From: Armin Steinhoff @ 2010-05-14  9:34 UTC (permalink / raw)
  To: Robert Schwebel; +Cc: linux-rt-users

Robert Schwebel wrote:
> On Thu, May 13, 2010 at 10:01:12AM +0200, Armin Steinhoff wrote:
>   
>> I did a test with user space based CAN driver.
>>     
> The Linux CAN interface is SocketCAN. Do you see a usecase where this
> doesn't fit?
>   

IMHO, the SocketCAN interface is simply an overkill for the handling of
small CAN messages.
I estimate that the  amount of executed code for handling of a single
CAN frame is much bigger as the frame itself :)
Every read and write action creates context switches ...

This is not the case with the user space based driver.  Same story with
our PROFIBUS-DP drivers ...

>> Already the standard distribution of SUSE 11.2 (non RT) was able to
>> handle 1000 frames per seconds sent by a QNX6 machine !!
>>     
>
> Realtime != fast.
>   

But a small response time is a technological requirement in order to
meet deadlines.
The standard kernel is a _good base_ in order to implement predictive
behavior ... this would not the case if the response time would be in
the range of 100us.
OK ... you can have real-time behavior with a response time of 100us ..
but this would be useless for most real-time applications.

>> The latency test of PREEMPT_RT shows a latency of ~10us for a
>> dual-core box at 1.8GHz.
>>     
>
> It depends on the load.
>   

It depends on the load and the used priorities.

--Armin



^ permalink raw reply	[flat|nested] 18+ messages in thread

* Re: PREEMPT_RT patch vs RTAI/Xenomai
  2010-05-14  9:34           ` Armin Steinhoff
@ 2010-05-14 11:46             ` Robert Schwebel
  2010-05-14 12:32               ` Armin Steinhoff
  2010-06-30 11:33               ` fast interprocess communication ? Armin Steinhoff
  0 siblings, 2 replies; 18+ messages in thread
From: Robert Schwebel @ 2010-05-14 11:46 UTC (permalink / raw)
  To: Armin Steinhoff; +Cc: linux-rt-users

On Fri, May 14, 2010 at 11:34:47AM +0200, Armin Steinhoff wrote:
> > The Linux CAN interface is SocketCAN. Do you see a usecase where
> > this doesn't fit?
>
> IMHO, the SocketCAN interface is simply an overkill for the handling
> of small CAN messages.

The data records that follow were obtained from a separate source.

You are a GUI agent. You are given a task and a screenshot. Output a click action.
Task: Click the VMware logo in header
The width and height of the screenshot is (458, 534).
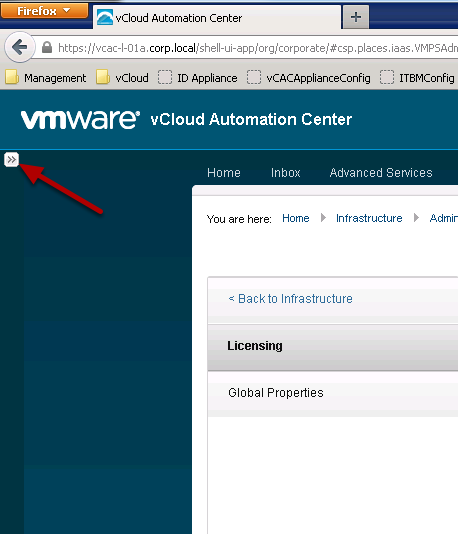pos(80,120)
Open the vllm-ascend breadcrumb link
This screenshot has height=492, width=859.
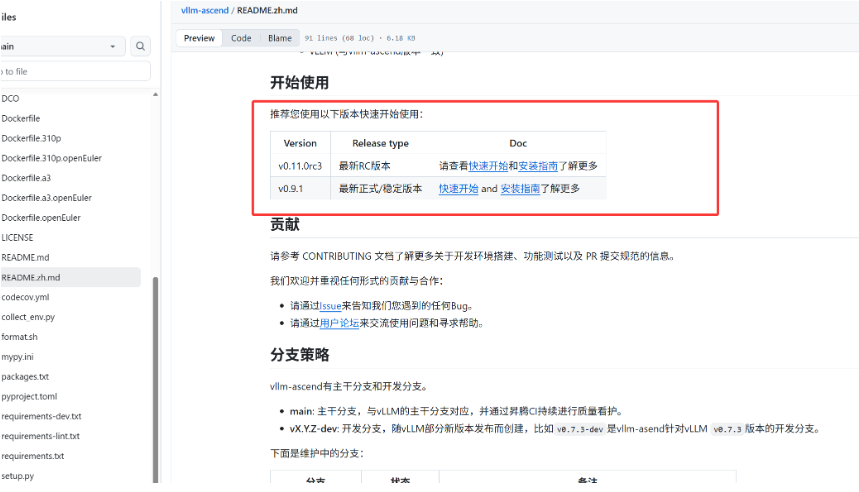pyautogui.click(x=204, y=9)
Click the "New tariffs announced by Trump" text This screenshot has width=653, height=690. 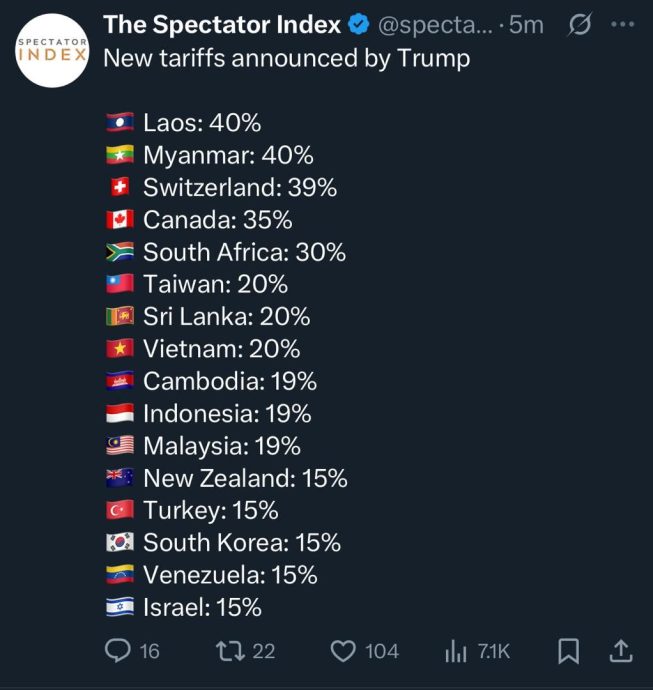[x=287, y=58]
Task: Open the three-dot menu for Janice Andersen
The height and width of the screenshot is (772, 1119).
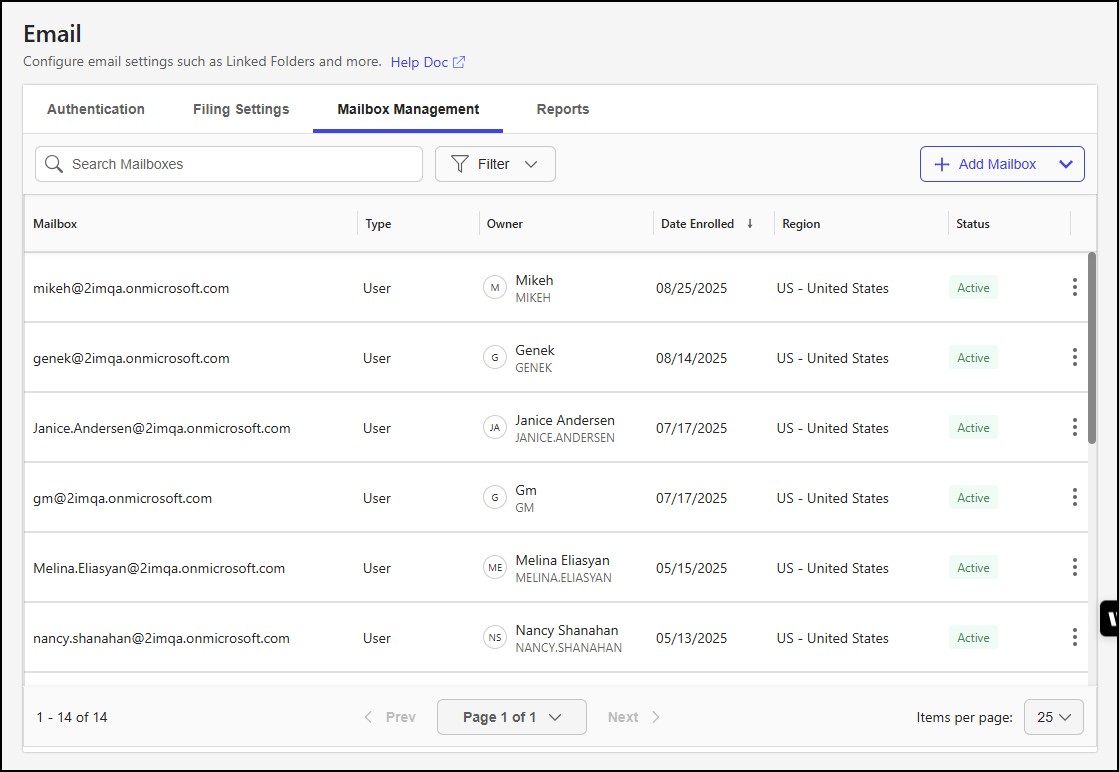Action: point(1074,427)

I estimate that the amount of executed code
> for handling of a single CAN frame is much bigger as the frame itself
> :) Every read and write action creates context switches ...
>
> This is not the case with the user space based driver. Same story
> with our PROFIBUS-DP drivers ...

Do you see a use case which shows that a reasonably modern CPU has
performance problems with SocketCAN, while it works fine with your
userspace driver? My impression from previous projects is that, for all
real life scenarios, the advantage of having a standard hardware
abstraction in the kernel overwhelms a few microseconds here and there
on the performance side.

> > > Already the standard distribution of SUSE 11.2 (non RT) was able
> > > to handle 1000 frames per seconds sent by a QNX6 machine!!
> >
> > Realtime != fast.
>
> But a small response time is a technological requirement in order to
> meet deadlines. The standard kernel is a _good base_ in order to
> implement predictive behavior ... this would not the case if the
> response time would be in the range of 100us. OK ... you can have
> real-time behavior with a response time of 100us .. but this would be
> useless for most real-time applications.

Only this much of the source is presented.